We encounter him first as a young boy capturing mockingbirds for Jefferson, then as a teenager off in Richmond by himself working as a traveling valet. Jefferson doesn’t even know where he is, exactly. When he writes to tell James to meet him, James defies that, and goes to see his family first. He knew he could do that and not suffer for it; like the rest of his family, he knew Jefferson well. Then he goes to France with Jefferson and is trained as a chef. It was hardly typical for an enslaved black man to live this way, with that kind of autonomy, to master an important profession, to experience France. But his life ends tragically. We never know why people commit suicide, but the arc of James’ life, so full of promise, suggests there was no real place for him here.

And Sally’s sister Mary?

She’s another forceful person. Under the constraints of slavery, she takes things to the limit. She arranges to move to Charlottesville and live with Thomas Bell, a well-to-do merchant, justice of the peace and well-respected public official. She ends up owning her own home, with children who take their father’s last name, as she eventually does. Yet she was treated in the community like a wife to him, and her house became a meeting place for the Hemingses for decades to come. You get a sense of how different the past was: This couldn’t have happened in 20th-century Charlottesville.

Why not?

Slavery and white supremacy were so strong then, a situation like this wasn’t threatening. It only became threatening after the Civil War. Now, if Bell had tried to marry her, that would have been a problem. The thing to remember is, these small acts in Mary’s life affected all the people around her for generations.

Of Sally’s four children, only Madison didn’t live in the white world. Why?

Some say he was darker than the others, but descriptions of him and his brother Eston—“bright mulatto”—were the same. His 1873 recollections hint at some bitterness toward his sister Harriet, whom he hadn’t heard from in 10 years. His mother lived with him till she died. You get the sense that family means something to him—and passing for white means leaving your family behind.
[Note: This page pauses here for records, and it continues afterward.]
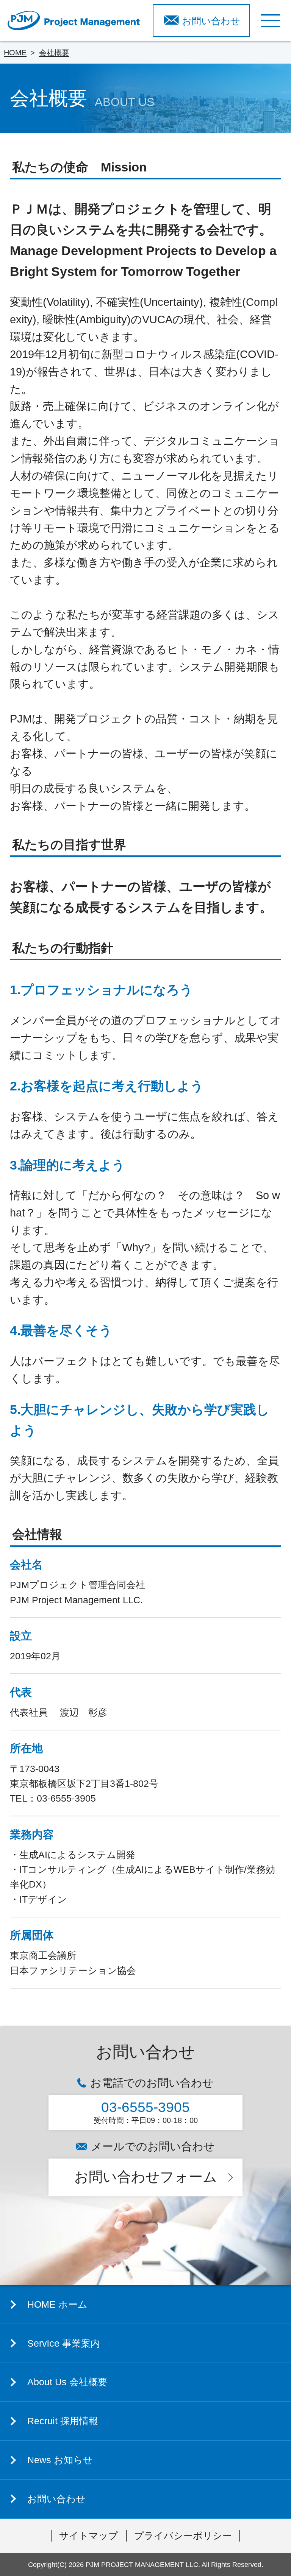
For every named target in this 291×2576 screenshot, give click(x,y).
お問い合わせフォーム (145, 2177)
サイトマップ (88, 2536)
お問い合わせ (211, 21)
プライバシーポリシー (183, 2536)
It’s like Witness Protection: You have to establish a whole new identity. That’s the dilemma. Some of Madison’s children did it. But for some people, like Madison, cutting off all contact with your past isn’t necessarily an option. You buy a tremendous amount if you can. Eston’s children became prosperous in ways they couldn’t have in the black community. But they also had to create a whole new story about who they were.

What will most surprise readers?

The extent to which Jefferson spent time with his sons, especially at Poplar Forest. People write about the Hemings children as if they were on some other plantation, and the image you get is of a distant father. Not true. Jefferson may not have cuddled the kids, but he was definitely with them a lot, especially in retirement. He spent months in the middle of nowhere with Beverley, Madison, Eston. He’s doing woodworking with them. They’re traveling with him on that arduous 100-mile journey from Monticello, stopping at inns, having picnics along the way. He was not distant.